Le 24/11/12, 17:09
28.2611197259.21527828125
Buenos dias à toutes et à tous,
Dans ma folle descente vers le bout du monde, je vais faire un changement de bus assez déconcertant, mon bus qui va à Punto Arenas va croiser celui qui en vient et qui va lui en Argentine. Les deux bus s'arrêtent au milieu de la route, s'échangent les passagers et repartent. Puis c'est une longue route à travers les étendues désertiques de la patagonie, vastes plaines plates où seuls de petits buissons poussent, de quoi sustenter les troupeaux de moutons des nombreux ranchs chiliens. C'est d'ailleurs ce qui me dérange le plus ici, l'omniprésence de barbelés, même jusque dans les parcs nationaux privatisés en partie.
Le bus s'arrête, tout le monde descend pour prendre un ferry. On franchit le détroit de Magellan pour entrer sur l'île de la terre de feu. Autant de lieux évocateurs, on ne peut s'empêcher de penser à tous ces explorateurs venus s'échiner ici pour cartographier la région. Je passe la frontière, l'île est partagée en deux entre Chili et Argentine.
Tin tin tin, tin tin vous vous rappelez du générique ?
Séquence boutdumondation avec l'entrée dand Ushuaïa, terminus de la descente. Là-bas, pas très loin, au delà du canal de Beagle, c'est le mythique Cap Horn. Il n'y a plus ...QUOI? On nous aurait menti à l'insu de notre plein gré? Il y a une ville plus au sud, Puerto Williams, coté chilien. Ouais, mais Puerto Williams, comme le dit Nicolas H. c'est moins accrocheur comme titre d'émission. Et comme la courte traversée en canot pneumatique coûte la bagatelle de 200$, et bien on y va pas et on oublie.
Séquence enferetdamnation avec le message "Initialisation en cours, formattage de la carte SD" au démarrage de ma tablette. C'est cool, je me retrouve au bout du monde avec un bidule vierge de toutes données, sans application, utile comme un dessous de plat. Je vais me lever tôt demain, aidé en cela par ma malédiction "gros ronfleur dans le dortoir", et je vais faire des emplettes sur l'android market pour réparer tout cela.

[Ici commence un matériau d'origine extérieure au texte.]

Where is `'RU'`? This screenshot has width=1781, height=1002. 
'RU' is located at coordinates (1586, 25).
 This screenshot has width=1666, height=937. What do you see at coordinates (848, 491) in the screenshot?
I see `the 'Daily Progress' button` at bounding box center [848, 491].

Et devinez qui je retrouve ici? Casimir? Non, ma petite M.
Forcement, Ushuaia, c'est un cul de sac.
Elle m'apprend le rythme argentin, lever au mieux à 9h30, pause déjeuner (les magasins ferment de 12h à 15h voire 17h) puis diner mais pas avant 22 ou 23 heures. Elle m'apprend aussi les mauvaises nouvelles, que l'Argentine va nous coûter une petite fortune, faute à une inflation galopante qui atteint parfois 100% en une année sur certains produits. Sans parler des transports en bus qu'on croirait que t'achètes un billet TGV 1ere classe à chaque fois. Coté logement, c'est direction le dortoir d'office, avec option boules quies pour moi. Un conseil, n'investissez pas en Argentine, elle court droit vers la banqueroute. C'est même malheureux car elle fait fuir les backpackers désargentés.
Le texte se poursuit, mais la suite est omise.